One of the first steps on clinical trials is the selection of the eligible individuals for the study. The rules that an individual must match in order to be elected as a candidate usually involve complex queries combining clinical metadata and variants data, expressed as a list of filters with intersections (AND), unions (OR) and complement (NOT).

Election query

The input query consists in a text line with all the conditions grouped by parenthesis.
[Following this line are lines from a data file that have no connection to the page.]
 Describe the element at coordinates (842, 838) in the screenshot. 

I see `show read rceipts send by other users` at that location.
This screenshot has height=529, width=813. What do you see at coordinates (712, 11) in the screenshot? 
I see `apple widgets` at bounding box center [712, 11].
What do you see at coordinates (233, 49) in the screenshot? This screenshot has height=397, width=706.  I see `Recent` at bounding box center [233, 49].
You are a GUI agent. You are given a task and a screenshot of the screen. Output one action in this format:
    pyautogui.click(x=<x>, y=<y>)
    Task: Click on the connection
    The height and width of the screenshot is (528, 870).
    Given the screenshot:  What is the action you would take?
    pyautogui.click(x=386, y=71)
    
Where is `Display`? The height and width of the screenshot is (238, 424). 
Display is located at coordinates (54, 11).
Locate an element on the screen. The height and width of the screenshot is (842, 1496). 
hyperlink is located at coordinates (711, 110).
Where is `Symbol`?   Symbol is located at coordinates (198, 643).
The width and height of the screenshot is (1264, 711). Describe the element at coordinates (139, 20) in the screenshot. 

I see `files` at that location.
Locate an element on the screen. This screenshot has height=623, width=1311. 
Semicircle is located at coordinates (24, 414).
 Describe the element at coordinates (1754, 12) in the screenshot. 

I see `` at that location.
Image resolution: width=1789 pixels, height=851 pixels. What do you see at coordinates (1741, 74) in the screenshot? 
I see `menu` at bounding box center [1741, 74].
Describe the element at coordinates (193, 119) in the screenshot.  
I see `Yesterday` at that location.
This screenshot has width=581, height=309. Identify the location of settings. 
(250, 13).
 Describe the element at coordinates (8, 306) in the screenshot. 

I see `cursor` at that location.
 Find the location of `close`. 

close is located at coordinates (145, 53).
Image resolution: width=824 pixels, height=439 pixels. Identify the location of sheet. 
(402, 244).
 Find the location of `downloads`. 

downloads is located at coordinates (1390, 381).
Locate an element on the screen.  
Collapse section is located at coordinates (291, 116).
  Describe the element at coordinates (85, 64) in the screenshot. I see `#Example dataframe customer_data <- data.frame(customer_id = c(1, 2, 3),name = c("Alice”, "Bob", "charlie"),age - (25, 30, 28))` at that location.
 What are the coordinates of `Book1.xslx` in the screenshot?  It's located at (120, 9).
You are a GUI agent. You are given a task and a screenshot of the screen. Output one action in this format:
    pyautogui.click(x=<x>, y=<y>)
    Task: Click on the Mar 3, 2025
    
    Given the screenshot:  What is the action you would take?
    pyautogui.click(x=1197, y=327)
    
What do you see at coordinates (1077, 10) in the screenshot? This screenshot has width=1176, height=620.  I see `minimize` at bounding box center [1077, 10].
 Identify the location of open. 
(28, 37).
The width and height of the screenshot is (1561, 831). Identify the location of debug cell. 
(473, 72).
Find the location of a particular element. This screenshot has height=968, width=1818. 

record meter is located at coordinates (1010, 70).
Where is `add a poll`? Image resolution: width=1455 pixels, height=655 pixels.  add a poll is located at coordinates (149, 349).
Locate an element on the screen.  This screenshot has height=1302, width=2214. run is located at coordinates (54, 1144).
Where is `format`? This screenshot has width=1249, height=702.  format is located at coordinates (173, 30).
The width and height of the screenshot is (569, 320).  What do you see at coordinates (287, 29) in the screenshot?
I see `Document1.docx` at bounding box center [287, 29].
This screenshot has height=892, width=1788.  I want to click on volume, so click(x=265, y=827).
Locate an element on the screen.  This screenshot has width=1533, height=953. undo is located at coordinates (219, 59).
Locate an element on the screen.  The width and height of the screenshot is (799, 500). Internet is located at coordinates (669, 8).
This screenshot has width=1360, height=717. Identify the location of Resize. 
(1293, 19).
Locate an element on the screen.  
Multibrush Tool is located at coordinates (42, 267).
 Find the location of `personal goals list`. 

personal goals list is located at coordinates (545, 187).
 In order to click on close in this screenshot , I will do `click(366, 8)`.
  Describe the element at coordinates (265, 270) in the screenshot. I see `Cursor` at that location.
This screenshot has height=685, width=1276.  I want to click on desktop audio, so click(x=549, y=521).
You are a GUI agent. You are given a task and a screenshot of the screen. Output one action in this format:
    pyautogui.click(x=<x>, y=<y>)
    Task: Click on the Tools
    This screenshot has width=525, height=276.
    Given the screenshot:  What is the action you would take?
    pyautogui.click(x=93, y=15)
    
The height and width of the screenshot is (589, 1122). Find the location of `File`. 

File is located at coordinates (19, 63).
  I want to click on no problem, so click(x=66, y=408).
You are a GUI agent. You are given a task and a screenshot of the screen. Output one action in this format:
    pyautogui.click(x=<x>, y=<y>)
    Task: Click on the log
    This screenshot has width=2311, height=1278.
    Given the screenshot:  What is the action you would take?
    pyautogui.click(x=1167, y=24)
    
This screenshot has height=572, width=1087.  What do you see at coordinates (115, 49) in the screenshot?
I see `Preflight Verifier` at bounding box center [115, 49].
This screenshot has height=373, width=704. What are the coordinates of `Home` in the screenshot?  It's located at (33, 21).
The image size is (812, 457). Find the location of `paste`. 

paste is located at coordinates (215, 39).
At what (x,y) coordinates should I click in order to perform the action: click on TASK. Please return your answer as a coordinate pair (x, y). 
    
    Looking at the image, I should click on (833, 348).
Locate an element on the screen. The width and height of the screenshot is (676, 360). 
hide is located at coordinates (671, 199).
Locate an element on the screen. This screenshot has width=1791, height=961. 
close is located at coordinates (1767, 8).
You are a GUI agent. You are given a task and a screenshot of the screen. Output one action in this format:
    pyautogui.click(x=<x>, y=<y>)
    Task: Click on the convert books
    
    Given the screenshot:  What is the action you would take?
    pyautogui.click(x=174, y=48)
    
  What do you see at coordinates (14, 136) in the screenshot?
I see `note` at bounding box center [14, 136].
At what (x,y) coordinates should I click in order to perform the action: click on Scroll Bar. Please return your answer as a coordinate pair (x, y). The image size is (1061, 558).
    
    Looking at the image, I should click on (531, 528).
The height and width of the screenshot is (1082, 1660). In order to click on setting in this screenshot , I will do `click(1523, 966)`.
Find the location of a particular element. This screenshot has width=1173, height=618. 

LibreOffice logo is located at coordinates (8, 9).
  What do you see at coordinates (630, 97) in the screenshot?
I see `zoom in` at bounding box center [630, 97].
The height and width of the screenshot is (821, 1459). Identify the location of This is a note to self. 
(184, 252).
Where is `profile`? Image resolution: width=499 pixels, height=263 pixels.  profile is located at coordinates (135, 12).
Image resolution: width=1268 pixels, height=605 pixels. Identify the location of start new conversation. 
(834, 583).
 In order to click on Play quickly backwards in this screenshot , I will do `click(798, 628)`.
An election query can be defined as a tree where each node is either a query or the intersection or union of a list of queries

To solve the query, the tree has to be explored, solve the leaves from the tree, and then join the results.

Query leaf node

The query is the basic element in the tree. When processed, will produce a list of samples that meet the query.

It consists in a list of filters joined by "AND" operators.

QUERY
( <FILTER> [AND <FILTER> ]* )

Each filter contains a param, the operator, and the value.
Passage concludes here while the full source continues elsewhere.